So, why in the month of May, when WannaCry hit, did we see mass panic. The UK’s NHS was badly hit. The Irish health service disconnected their entire network from the outside world for three days until they manually patched all their systems. Pictures emerged of ATMs and kiosks in train stations displaying the warning that they had been encrypted, with the usual demand of bitcoins to release control back to the owners. Both Renault and Honda had to stop production when their factories were hit, again adding fuel to the fire.

As of the 3rd June, MalwareTech’s website showed 430,000 infected PCs and over 1,600 systems still online. As an aside, MalwareTech is the online handle of Marcus Hutchins, the clever 22-year-old researcher who found WannaCry’s inbuilt kill switch, who has since been arrested after attending Defcon in Vegas.

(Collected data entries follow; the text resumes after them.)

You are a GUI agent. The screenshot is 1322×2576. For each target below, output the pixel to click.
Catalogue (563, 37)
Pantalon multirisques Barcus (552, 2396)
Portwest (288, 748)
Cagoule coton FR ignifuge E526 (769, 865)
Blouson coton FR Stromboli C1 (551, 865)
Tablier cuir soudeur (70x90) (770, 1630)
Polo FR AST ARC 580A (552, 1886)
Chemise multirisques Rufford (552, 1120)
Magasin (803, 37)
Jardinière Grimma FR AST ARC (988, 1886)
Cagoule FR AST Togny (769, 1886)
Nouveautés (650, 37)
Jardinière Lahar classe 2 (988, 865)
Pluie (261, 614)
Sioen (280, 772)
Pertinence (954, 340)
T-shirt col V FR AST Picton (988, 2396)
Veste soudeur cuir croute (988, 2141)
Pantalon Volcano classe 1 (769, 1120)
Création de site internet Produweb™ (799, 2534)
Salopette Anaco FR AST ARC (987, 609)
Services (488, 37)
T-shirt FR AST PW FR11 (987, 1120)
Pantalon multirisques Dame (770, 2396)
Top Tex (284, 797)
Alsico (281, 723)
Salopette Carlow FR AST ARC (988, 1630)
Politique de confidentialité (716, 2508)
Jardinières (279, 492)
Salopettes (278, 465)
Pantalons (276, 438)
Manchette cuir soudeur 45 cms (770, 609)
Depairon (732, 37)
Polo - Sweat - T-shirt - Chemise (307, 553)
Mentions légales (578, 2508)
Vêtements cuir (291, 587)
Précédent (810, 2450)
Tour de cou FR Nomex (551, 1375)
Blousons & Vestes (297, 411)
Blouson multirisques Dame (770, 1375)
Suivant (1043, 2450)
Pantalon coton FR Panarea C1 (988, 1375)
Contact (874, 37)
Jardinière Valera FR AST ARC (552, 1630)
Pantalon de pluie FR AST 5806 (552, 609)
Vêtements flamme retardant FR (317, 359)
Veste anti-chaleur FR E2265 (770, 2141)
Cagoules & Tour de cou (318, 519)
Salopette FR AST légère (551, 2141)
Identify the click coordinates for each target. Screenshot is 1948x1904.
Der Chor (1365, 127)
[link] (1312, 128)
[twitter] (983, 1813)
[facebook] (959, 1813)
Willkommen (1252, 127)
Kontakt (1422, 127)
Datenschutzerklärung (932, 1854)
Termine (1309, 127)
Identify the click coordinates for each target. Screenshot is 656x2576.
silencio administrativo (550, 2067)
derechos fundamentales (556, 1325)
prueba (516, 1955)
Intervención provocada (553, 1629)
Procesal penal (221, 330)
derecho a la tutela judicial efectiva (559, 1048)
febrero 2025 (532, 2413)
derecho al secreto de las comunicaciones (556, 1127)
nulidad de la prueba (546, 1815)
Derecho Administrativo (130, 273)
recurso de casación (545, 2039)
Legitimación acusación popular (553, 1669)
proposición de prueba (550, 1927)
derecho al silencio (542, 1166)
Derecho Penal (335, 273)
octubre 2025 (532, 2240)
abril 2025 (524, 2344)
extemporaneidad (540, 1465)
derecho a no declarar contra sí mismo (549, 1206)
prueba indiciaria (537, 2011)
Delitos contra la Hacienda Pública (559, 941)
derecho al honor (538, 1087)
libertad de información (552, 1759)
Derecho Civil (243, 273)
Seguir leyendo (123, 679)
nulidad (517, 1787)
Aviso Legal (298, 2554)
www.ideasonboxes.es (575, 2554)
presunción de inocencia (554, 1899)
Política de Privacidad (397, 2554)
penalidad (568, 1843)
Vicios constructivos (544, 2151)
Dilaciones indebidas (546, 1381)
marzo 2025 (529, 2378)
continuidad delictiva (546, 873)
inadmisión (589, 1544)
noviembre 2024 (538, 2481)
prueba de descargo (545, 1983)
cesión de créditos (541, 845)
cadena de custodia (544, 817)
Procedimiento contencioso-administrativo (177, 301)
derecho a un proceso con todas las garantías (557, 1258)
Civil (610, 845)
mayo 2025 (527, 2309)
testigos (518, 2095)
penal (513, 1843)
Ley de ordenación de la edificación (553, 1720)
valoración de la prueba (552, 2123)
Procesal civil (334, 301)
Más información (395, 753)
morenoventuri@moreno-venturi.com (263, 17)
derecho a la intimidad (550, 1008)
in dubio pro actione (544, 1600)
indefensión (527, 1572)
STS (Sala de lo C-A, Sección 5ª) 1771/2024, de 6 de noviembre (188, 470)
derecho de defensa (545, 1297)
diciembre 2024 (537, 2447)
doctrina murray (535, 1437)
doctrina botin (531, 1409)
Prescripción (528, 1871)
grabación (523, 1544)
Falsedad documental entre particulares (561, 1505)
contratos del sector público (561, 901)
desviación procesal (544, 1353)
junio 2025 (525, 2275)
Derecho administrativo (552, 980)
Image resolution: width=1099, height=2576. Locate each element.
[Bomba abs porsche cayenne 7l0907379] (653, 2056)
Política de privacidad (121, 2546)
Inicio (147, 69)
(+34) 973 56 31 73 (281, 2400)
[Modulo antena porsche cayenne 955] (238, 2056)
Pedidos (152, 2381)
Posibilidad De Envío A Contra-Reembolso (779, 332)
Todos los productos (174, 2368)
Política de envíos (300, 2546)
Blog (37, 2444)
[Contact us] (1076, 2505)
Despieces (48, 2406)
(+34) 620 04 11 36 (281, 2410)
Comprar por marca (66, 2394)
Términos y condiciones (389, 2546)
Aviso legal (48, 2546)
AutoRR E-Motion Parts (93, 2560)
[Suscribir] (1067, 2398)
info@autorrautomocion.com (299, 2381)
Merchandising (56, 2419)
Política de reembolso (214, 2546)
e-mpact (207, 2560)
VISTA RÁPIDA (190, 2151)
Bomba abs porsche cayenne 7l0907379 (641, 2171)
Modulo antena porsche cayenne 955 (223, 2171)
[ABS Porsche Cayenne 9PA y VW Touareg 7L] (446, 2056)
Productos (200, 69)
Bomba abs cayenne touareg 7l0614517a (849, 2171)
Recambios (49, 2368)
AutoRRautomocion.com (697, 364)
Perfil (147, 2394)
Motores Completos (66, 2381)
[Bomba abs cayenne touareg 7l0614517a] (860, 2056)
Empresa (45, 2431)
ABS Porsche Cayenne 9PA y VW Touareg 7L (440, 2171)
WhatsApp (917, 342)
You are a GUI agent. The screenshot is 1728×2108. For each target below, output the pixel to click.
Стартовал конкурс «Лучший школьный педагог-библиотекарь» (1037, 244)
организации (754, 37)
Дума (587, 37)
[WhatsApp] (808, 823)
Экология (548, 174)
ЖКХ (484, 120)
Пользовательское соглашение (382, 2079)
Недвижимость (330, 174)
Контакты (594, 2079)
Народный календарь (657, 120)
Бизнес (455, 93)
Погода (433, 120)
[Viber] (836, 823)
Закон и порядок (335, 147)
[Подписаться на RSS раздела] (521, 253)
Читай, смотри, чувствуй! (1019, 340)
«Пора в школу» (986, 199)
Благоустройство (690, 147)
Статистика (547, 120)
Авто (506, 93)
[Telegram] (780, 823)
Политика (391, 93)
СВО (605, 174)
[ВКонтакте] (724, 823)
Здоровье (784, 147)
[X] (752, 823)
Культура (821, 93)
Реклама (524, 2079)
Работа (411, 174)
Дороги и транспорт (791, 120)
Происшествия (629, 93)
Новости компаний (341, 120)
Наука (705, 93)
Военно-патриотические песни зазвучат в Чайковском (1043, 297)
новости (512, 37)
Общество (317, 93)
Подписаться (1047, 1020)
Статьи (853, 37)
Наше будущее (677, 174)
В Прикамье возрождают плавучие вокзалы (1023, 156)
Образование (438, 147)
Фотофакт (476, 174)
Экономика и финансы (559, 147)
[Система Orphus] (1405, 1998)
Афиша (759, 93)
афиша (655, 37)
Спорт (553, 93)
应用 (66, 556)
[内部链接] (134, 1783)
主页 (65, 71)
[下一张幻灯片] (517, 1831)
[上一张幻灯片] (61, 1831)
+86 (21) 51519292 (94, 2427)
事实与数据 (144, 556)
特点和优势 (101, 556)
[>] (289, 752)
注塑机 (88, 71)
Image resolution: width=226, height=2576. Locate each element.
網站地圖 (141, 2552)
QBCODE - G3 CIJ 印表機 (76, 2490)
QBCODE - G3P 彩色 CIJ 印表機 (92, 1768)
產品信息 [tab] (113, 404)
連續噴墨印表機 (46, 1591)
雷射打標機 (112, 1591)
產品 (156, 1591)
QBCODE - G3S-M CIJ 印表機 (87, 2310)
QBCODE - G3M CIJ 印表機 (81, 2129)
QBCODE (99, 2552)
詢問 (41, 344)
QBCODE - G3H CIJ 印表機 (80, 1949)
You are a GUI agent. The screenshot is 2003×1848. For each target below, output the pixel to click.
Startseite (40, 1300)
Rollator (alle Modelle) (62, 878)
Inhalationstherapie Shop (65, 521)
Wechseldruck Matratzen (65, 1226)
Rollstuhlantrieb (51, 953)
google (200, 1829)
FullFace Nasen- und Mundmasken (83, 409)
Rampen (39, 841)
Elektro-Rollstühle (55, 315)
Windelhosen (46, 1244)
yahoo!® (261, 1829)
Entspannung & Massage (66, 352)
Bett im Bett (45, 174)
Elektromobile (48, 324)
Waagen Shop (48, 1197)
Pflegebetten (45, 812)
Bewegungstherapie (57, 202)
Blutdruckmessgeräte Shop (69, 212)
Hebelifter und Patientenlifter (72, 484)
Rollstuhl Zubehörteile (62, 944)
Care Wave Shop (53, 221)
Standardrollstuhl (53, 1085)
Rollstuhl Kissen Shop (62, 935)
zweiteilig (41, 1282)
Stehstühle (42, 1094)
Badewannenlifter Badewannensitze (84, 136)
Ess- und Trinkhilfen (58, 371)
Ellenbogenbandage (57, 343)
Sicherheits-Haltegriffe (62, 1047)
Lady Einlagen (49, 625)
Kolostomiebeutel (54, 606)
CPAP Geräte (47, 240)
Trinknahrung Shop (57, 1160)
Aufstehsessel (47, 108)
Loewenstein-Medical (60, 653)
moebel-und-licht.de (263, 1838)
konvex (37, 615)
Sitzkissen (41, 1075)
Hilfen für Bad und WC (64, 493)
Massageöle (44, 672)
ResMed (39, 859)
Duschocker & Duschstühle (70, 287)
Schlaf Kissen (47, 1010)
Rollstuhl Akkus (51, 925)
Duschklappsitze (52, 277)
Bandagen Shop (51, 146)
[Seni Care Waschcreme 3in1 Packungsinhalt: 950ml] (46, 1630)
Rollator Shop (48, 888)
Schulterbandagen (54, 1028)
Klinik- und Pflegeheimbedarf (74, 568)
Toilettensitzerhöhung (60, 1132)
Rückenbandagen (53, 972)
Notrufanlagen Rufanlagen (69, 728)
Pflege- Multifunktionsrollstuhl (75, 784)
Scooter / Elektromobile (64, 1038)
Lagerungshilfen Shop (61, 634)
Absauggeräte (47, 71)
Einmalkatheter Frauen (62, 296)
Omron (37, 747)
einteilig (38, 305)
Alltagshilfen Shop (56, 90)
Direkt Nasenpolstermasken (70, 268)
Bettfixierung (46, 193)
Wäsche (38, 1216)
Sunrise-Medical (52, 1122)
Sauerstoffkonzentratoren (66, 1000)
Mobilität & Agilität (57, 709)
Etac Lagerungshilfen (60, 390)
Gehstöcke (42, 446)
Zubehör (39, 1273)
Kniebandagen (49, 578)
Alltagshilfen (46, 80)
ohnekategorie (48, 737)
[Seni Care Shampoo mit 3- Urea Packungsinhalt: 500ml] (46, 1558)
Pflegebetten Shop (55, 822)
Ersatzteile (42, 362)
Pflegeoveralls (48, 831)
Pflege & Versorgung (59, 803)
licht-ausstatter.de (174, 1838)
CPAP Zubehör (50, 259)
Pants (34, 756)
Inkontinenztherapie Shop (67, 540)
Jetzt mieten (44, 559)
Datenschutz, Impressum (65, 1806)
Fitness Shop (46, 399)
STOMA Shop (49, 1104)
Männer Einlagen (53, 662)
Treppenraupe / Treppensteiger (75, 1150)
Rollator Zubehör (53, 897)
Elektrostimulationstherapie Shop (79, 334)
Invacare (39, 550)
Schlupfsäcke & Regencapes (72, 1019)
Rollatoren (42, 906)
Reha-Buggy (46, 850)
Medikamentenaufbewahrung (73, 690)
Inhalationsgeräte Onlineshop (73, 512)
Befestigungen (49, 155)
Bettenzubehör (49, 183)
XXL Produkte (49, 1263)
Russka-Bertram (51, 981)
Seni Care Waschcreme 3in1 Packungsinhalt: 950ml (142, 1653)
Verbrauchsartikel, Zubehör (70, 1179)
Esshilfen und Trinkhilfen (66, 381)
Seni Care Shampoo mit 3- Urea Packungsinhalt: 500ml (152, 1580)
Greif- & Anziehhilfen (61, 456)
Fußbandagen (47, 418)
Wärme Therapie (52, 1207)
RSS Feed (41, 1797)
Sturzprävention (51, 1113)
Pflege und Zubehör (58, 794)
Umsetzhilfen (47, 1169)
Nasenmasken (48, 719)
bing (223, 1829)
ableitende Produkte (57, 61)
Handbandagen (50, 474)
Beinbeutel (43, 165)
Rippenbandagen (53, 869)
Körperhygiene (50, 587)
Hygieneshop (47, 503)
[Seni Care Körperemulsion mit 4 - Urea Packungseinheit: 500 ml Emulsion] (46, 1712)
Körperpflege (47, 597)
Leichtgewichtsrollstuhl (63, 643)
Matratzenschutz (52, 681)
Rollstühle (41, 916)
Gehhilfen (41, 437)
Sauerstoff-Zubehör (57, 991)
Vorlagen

Eugene Kaspersky has recently blogged that the code used in WannaCry was riddled with flaws, least of which the so-called “Kill Switch.” The jury is still out on the motives for including this function, with some speculating that it was an error to be intentionally included. Kaspersky provided his own opinions to AISA’s event in Sydney in June. Questions were raised as to how this, not very well written piece of code, managed to infect 400,000+ PCs, take down some of the world’s largest car factories and maintain its spot in the news headlines for so long. Motives, political or otherwise, always tie back to the conspiracy theories: Russia or North Korea were behind the attack. The fact that NSA leaked hacking code was used in the payload and it was mooted as a wiper rather than ransomware, was indeed suspicious (especially after the targeted attacks in the follow up that seemingly came from Russia). For sure, registering the kill switch potentially saved the day, and all the resulting WannaCry variants have been thrashed to death, so was all the panic necessary?…Click HERE to read full article.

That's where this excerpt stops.